Every night I’ve checked out light shows in different parts of Berlin. The weather has been clear with unseasonably warm temperatures in the 70s providing ideal viewing conditions. There are 58 different light shows presented in 60 locations (including the US Embassy). Participants include 66 artists from 25 countries!
Some of the shows use projection mapping, a “presentation technology becoming increasingly popular in media art and at concerts”. The process involves projecting customized images onto three-dimensional objects. It’s spectacular to watch!
There are many fun ways to view the festival, including by hot air balloon. Saturday night I decided to watch from a different vantage point and boarded a cruise to see the colorful light projections from River Spree. The tour began at 7 pm. from Jannowitzbrücke and floated along the Spree for several hours of fun!
There were 200+ people aboard the double-decker barge-like boat. I enjoyed talking with two fun guys from Australia. According to our tour commentator, the three of us and two Italians were the only non-Germans on board.

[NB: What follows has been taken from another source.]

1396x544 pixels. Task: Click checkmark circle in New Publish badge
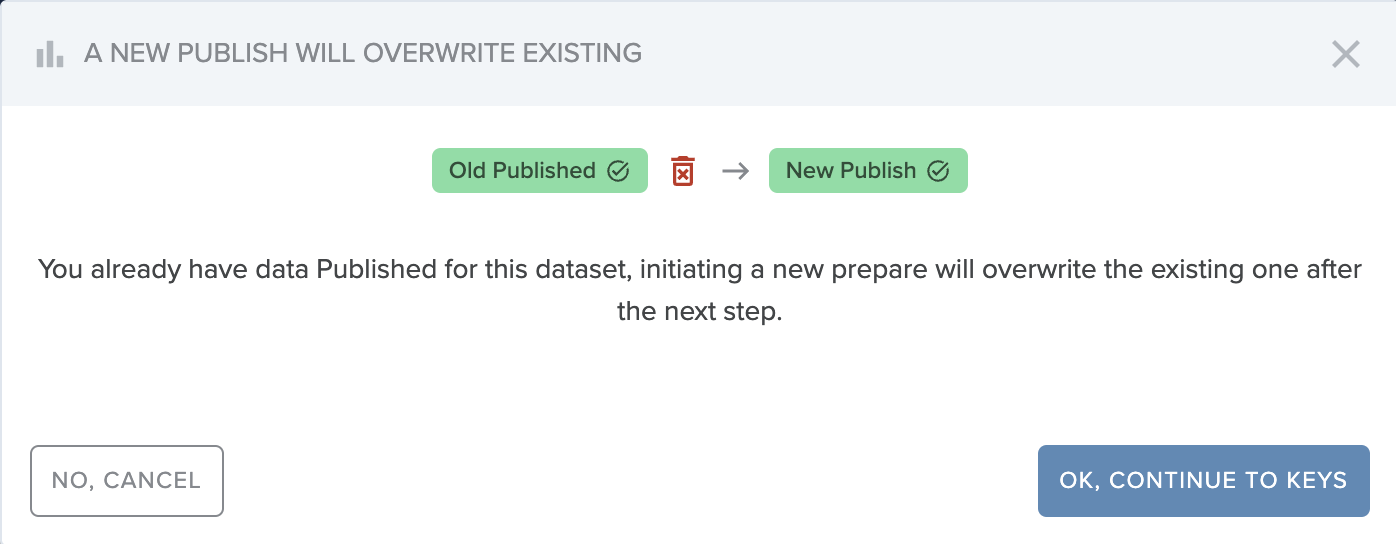pos(938,171)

“Berlin has more bridges than Venice. Together, the German capital and the surrounding state of Brandenburg comprise Europe’s largest network of inland waterways.”
Boat traffic backed up on a busy Saturday night, so it took us some time (both ways) to pass through Mühlendamm Lock in the canal. The historic Lock is part of a causeway built in the center of the then medieval city during the 1200s.
During the Light Festival or anytime, Berlin is amazing at night! Having experienced the nighttime view from River Spree, I’m looking forward to a daylight tour along the same water route.
Some of the light shows use projection mapping, a “presentation technology becoming increasingly popular in media art and at concerts”.
A surprising fact about Berlin is that in addition to River Spree it has 6 other rivers and an unbelievable 1,700 bridges! The rivers account for an astonishing 80 kilometers of navigable waterways within Berlin’s city limits:
Passing under the lighted bridges was a giddy treat! Some of them were so low, the Captain asked people on the top deck to remain seated as the boat slipped underneath.
“It’s said that Berlin has more waterways than Amsterdam, Stockholm, and Venice COMBINED.”
Berliners participate in the festival by making a charitable donation to Aktion Augenlicht and picking up a “Lekker Lichtbox”. Aktion Augenlicht facilitates shared experiences for blind and visually impaired people. During the light-fixed period (7 pm – 12 am), LED boxes shine in windows throughout the city. Even though my apartment faces a courtyard, I put a small light in the window :o).